• [ASSIGNMENT]: Extract, word for word, each line from the line holding "Task: Click the Back arrow toolbar icon" through the end of the records. Omit every picture.

• [GIVEN RECORDS]:

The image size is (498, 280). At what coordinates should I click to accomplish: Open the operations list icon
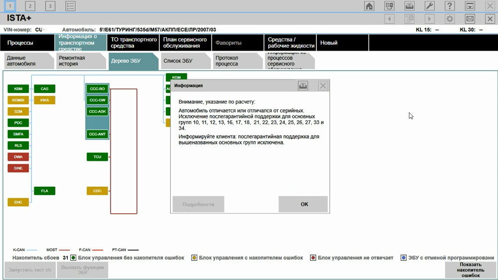[x=70, y=6]
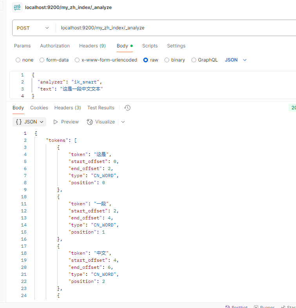Open the response JSON format dropdown
The width and height of the screenshot is (296, 308).
click(x=29, y=122)
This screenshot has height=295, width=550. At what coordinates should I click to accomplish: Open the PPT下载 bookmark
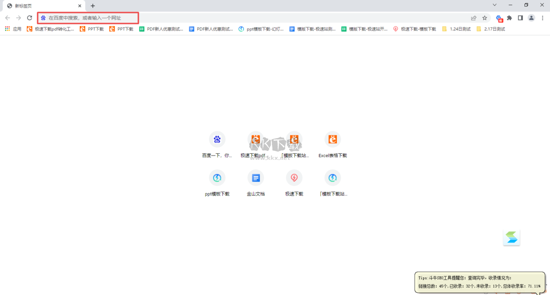pyautogui.click(x=91, y=28)
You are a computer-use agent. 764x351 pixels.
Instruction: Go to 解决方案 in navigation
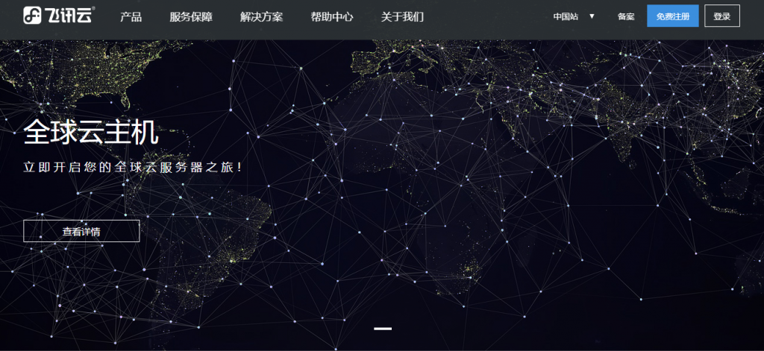click(x=261, y=16)
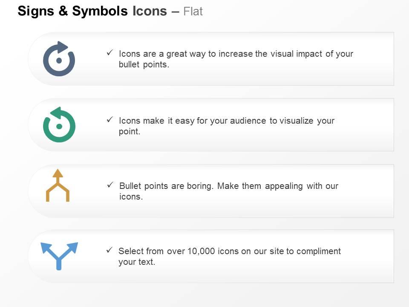Click the checkmark before 'Bullet points are boring'
This screenshot has width=409, height=307.
click(110, 185)
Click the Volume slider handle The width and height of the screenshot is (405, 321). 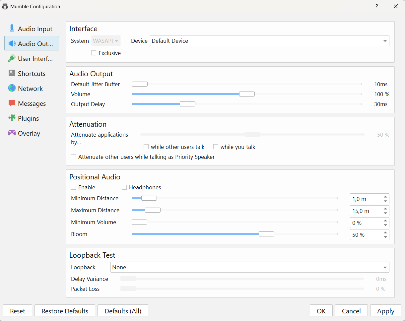tap(247, 94)
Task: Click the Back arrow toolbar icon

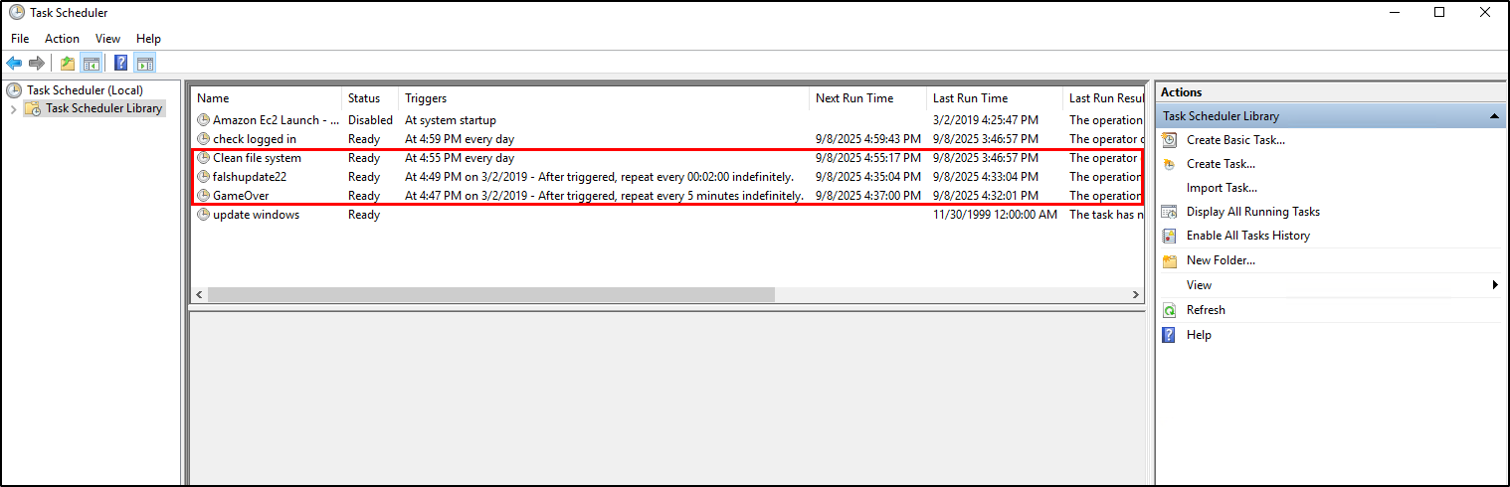Action: pyautogui.click(x=14, y=64)

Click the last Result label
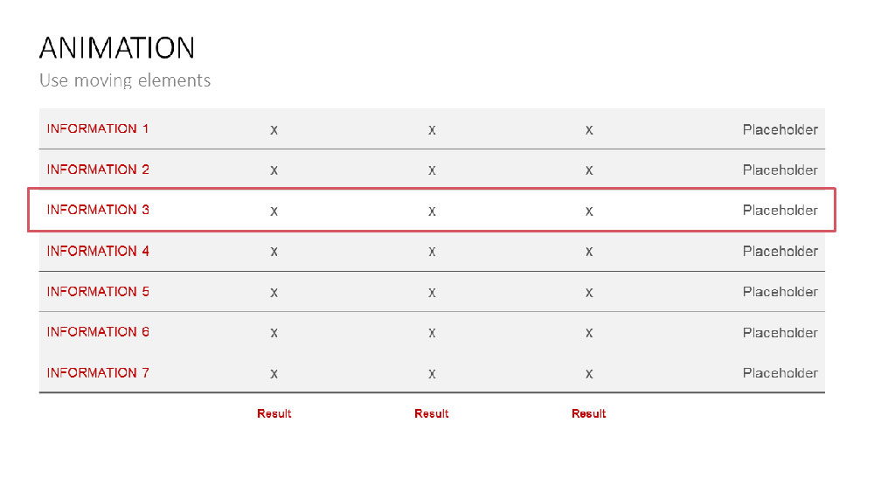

• [TASK RESPONSE]:
Task: Click the Back arrow toolbar icon

Action: pyautogui.click(x=14, y=64)

Click the last Result label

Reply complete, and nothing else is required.